Government officials, journalists, flight attendants, National Handling Service staff and security personnel were all eagerly awaiting the plane, registered as Z-RGM, and the chatter was so loud that the master of ceremonies for the day, Tatenda Chinoda, was not having much luck.
But at exactly 1250hrs, a chorus broke out in whisper-like tones.
“Iyo,” “Iyo,” was all the photographers and camera persons needed to spring into action.
They tussled to get a shot of aviation magnificence as the plane made its way.
Emerging from the western horizon, almost blending with the whitish colour of the cloudy sky, the Boeing B777 again stole the conversation from the MC as the throttles were opened for the landing.
Ten hours after its departure from Kuala Lumpur, water cannons were ready to give the new national asset its first baptism.
It is tradition when a new plane arrives that it is given a water salute, a sign of honour and respect.
Information, Publicity and Broadcasting Services Minister Monica Mutsvangwa walked to the plane to formally welcome her Transport and Infrastructural Development counterpart Joel Biggie Matiza who flew to Malaysia to collect the plane.
In an interview with The Herald in the plane’s cockpit, the man who steered the bird from Malaysia, Captain Stephen Jungen, described the model as the “Queen of the sky.”
“It is the safest aircraft ever built,” he said. “The first plane in the world with failure management system.

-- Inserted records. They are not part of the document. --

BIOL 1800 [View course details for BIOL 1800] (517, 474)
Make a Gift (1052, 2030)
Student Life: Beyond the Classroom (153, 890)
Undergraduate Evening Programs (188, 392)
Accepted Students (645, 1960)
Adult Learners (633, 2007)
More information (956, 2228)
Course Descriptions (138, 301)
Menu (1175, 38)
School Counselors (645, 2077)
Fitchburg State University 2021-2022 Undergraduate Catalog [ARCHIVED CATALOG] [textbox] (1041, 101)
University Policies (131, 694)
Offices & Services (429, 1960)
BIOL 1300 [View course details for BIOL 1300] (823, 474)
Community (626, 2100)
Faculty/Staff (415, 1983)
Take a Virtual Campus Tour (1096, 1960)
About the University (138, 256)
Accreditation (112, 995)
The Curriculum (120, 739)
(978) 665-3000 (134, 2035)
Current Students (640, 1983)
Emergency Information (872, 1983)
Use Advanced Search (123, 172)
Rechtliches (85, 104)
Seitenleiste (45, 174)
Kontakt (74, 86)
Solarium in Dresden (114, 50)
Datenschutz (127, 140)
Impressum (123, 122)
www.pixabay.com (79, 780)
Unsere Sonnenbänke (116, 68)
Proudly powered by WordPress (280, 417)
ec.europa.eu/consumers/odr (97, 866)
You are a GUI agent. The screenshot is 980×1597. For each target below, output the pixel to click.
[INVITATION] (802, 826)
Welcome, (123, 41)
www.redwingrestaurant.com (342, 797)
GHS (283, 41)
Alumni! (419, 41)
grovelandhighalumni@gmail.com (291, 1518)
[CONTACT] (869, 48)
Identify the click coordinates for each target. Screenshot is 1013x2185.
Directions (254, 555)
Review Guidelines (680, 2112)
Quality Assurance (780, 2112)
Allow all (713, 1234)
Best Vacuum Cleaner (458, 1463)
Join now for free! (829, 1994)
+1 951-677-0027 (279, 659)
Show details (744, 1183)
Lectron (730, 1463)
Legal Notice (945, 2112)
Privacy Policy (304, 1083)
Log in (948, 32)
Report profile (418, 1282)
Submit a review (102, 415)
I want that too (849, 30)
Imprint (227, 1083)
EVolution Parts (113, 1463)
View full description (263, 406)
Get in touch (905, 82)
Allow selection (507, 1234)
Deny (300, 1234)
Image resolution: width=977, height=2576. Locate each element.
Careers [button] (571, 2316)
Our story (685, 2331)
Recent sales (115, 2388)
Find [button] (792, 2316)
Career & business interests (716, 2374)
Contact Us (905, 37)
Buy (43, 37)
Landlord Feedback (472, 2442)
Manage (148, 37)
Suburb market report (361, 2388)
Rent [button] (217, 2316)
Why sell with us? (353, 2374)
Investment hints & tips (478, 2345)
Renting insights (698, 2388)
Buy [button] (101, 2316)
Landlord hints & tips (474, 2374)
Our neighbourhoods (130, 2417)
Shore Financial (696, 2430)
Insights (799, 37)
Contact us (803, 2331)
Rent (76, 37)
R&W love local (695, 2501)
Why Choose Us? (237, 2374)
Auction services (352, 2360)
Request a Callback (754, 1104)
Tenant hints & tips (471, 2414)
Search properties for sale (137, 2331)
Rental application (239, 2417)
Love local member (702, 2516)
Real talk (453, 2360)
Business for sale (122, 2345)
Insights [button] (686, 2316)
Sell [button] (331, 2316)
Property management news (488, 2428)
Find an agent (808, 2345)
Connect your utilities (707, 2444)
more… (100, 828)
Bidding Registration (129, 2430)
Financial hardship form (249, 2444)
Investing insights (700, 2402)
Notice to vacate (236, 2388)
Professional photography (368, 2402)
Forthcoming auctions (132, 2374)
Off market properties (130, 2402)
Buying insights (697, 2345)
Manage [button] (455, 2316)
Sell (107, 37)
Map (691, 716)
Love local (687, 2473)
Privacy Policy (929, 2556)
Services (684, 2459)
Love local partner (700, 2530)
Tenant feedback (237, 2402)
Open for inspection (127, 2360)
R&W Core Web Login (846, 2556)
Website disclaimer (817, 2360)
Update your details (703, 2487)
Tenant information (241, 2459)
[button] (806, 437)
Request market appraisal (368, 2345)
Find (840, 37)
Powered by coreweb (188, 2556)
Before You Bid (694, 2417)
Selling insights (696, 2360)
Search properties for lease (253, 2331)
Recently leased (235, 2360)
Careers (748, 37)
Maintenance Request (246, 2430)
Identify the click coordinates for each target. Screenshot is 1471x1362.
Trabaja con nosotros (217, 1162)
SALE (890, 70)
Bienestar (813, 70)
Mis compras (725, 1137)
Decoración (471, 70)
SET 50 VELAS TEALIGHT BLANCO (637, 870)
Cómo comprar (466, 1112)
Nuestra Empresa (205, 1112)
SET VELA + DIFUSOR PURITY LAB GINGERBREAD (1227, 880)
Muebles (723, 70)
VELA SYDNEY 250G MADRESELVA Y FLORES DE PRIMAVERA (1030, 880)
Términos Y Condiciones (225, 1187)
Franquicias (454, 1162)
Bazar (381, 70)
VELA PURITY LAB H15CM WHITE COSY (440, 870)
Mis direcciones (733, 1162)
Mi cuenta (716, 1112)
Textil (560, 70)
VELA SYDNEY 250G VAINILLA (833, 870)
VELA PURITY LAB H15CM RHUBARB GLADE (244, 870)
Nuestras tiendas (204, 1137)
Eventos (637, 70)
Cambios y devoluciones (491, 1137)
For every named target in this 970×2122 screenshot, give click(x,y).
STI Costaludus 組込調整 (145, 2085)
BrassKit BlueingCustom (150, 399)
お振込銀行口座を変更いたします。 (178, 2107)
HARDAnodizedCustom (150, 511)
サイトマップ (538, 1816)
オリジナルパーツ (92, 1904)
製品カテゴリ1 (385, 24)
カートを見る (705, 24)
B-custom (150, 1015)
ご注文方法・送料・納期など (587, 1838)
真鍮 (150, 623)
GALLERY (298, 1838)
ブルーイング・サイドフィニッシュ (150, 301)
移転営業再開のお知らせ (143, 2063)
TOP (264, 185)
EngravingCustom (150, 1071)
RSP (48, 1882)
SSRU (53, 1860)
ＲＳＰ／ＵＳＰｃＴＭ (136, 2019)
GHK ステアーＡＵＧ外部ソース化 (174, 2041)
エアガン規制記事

In its history, only one plane crashed in Dubai and it was because of a piloting fault, not a mechanical reason.”
Despite concerns by people on social media over the safety of acquiring second-hand planes, Captain Jungen, who flew Emirates airlines for 14 years, said preliminary trials showed there should not be any safety worries.
“We did a test flight with her two days ago, flew over the Indian Ocean, testing the bird and all appeared in order,” he said. “We had a smooth flight with her.
“In terms of efficiency, it is the best flight for long distances. At best performance it can go for 18 hours, but this one will be averaging around 13-hour flights.”
With a carrying capacity of 282 passengers, 28 in business class and the rest economy, the plane comes at a time when Airzim is facing serious challenges with its depleted fleet.
After the grounding of its last Boeing 737-200 ER, named Mbuya Nehanda, last year, Airzim has been operating with a single plane, the only slightly younger 767-200ER, known as Chimanimani.
Airzim pilots are excited with the addition to their fleet.
Captain Eben Murapa, a senior pilot with the airline said the model was best suited for long haul flights.
“The plane has two Rolls Royce Trent engines with 90 000 pounds of thrust,” he said. “It is not designed for short trips like Harare to Johannesburg or Harare to Bulawayo. The minimum has to be around eight hours if you are using the plane properly.”
Captain Murapa said Zimbabwe made a good purchase on the aircraft.
“It is a good airplane and this is a 2004 make which means it still has a lot of flying hours ahead of it,” he said. “It is mostly used by major airlines and is known as the backbone of the aviation industry.”
It was not only aviation enthusiasts who were elated at the prospect of the new bird, but politicians and tourism heads were equally enthused.
Zimbabwe Tourism Authority acting chief executive officer Givemore Chidzidzi said the plane brought more travelling convenience to tourists.
“One of the major advantages of this is that it gives us direct access to long haul destinations like China where most of our tourists come from,” he said.
“It is a positive development for us in tourism since our growth depends on a reliable air transport system.”
As Acting President Chiwenga toured the plane, he walked along the aisle, quiet as if in contemplation.
After a few minutes, he turned towards Minister Matiza and said: “The baby is home.”
Indeed, the baby is home, a welcome development that had Airzim administrator Reggie Saruchera repeatedly thanking the Government for a timely intervention.